**Source text:**
+++++

Ernest Hemingway, in his short story, The Capital of the World, tells the story of a father and his teenage son Paco, set in Spain. Paco was an extremely common name in Spain at that time and, with a desire to become a matador and to escape his father’s control, Paco runs away to Madrid. His father, desperate to reconcile with his son, follows him to Madrid and puts an ad in a local newspaper with a simple phrase:
“Dear Paco, meet me in front of the Madrid newspaper office tomorrow at noon. All is forgiven. I love you.”
Hemingway writes, “the next day at noon in front of the newspaper office there were 800 “Pacos”, all seeking forgiveness.”
Let me ask you this: if you were part of the story, which character do you first identify with? Were you play the role of the father or the son?
POLL...

Series Intro

Week 3 of a 6 week series!
read aloud together - this is God’s inspired words given to us by Jesus - these words have power, and are messing with your internal reality, re-architecting your understanding and experience!
Luke 6:47–48 (The Message) These words I speak to you are not mere additions to your life, homeowner improvements to your standard of living. They are foundation words, words to build a life on. If you work the words into your life, you are like a smart carpenter who dug deep and laid the foundation of his house on bedrock. When the river burst its banks and crashed against the house, nothing could shake it; it was built to last.
Our goal in this series is to apply Jesus’ words and become built to last - that no storm can shake us, to obstacle can stop us, no setback can disqualify!
WE’re examining WHAT HE SAID about three big challenges we each face today:
POll results
The truth is, we’re both father AND son, aren’t we? We’ve hurt others, we’ve been hurt BY others. Certainly there are differing degrees to each of our experiences, but each of us is Paco, who’s been hurt, and Paco’s father, the one who’s hurt.
None of us have journeyed thorugh life untouched by hurts, abuses, words, actions, and opinions that we have given and we have received.
As a result, we’re people in need of forgiveness, both in RECEIVING and RELEASING.
Easier said than done. A lot of us carry the baggage of past unresolved hurts, lies spoken over us, actions we’ve done to others, and they continue to shape our present and limit our future.
Thank God that he has a better way!
Next two weeks we’re going to explore WHAT HE SAID about FORGIVENESS.
There’s this moment in Jesus’ ministry and teaching where one of his closest followers, Peter, asks him this question:
Matthew 18:21–35 (ESV)
21 ...“Lord, how often will my brother sin against me, and I forgive him? As many as seven times?”

+++++

**Dataset entries:**
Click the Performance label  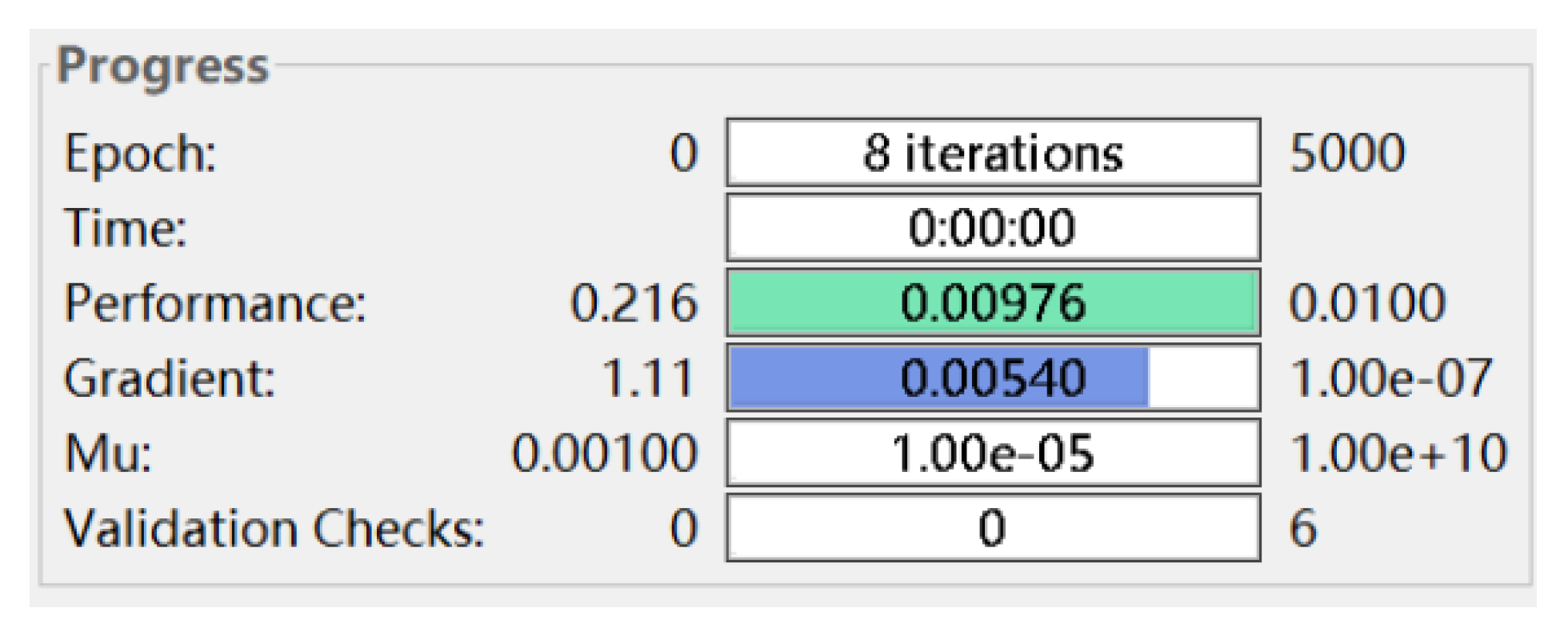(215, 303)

+++++

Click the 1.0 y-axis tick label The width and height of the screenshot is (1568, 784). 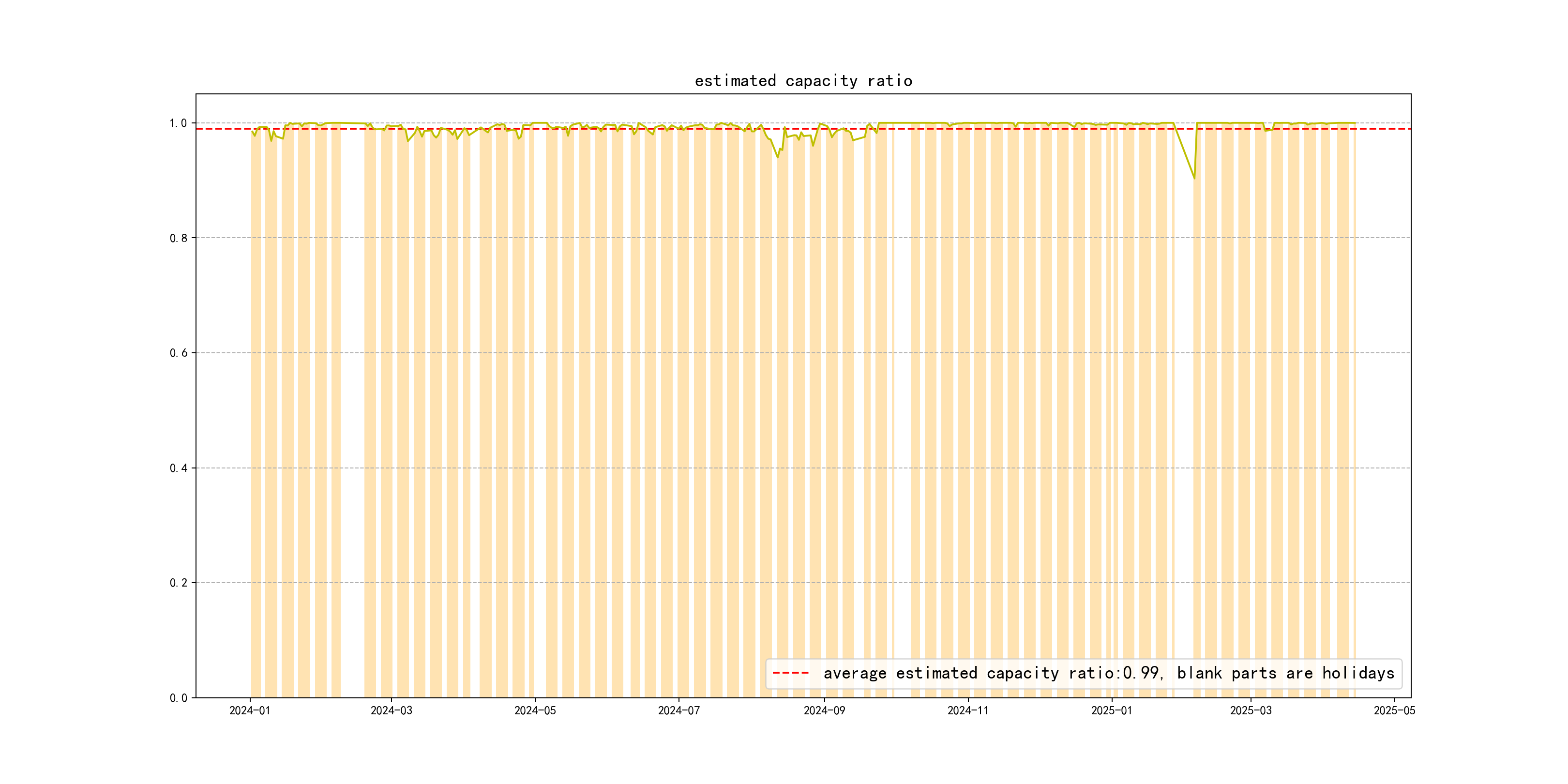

+++++

**Given instruction 1:** Retype the stretch of the sermon on forgiveness from "Thank God that" through "Matthew 18:21–35 (ESV)".
**Given instruction 2:** The sermon on forgiveness says none of us have journeyed through life untouched by certain things. List all of them.
**Given instruction 3:** Carry on the sermon on forgiveness from the point where it stops.

**Written response 1:**
Thank God that he has a better way!
Next two weeks we’re going to explore WHAT HE SAID about FORGIVENESS.
There’s this moment in Jesus’ ministry and teaching where one of his closest followers, Peter, asks him this question:
Matthew 18:21–35 (ESV)

**Written response 2:** hurts, abuses, words, actions, opinions

**Written response 3:**
Peter’s asking a fair question! Following Jesus means our understanding of who we are and what we’re here for is distinct. We know we were made both for relationship with God AND relationship with others. Our growing relationship with Jesus should provide a growing understanding of our relationships with others.
22 Jesus said to him, “I do not say to you seven times, but seventy-seven times.
Jesus isn’t giving us an actual number, but a principle that challenges Peter’s thinking about his relationships with others - and probably yours too.
If I was Peter in this moment, just honestly, I would have really struggled with this moment. What about you? Can you sit in the weight of continual forgiveness like that? How can we live that freely, that unencumbered?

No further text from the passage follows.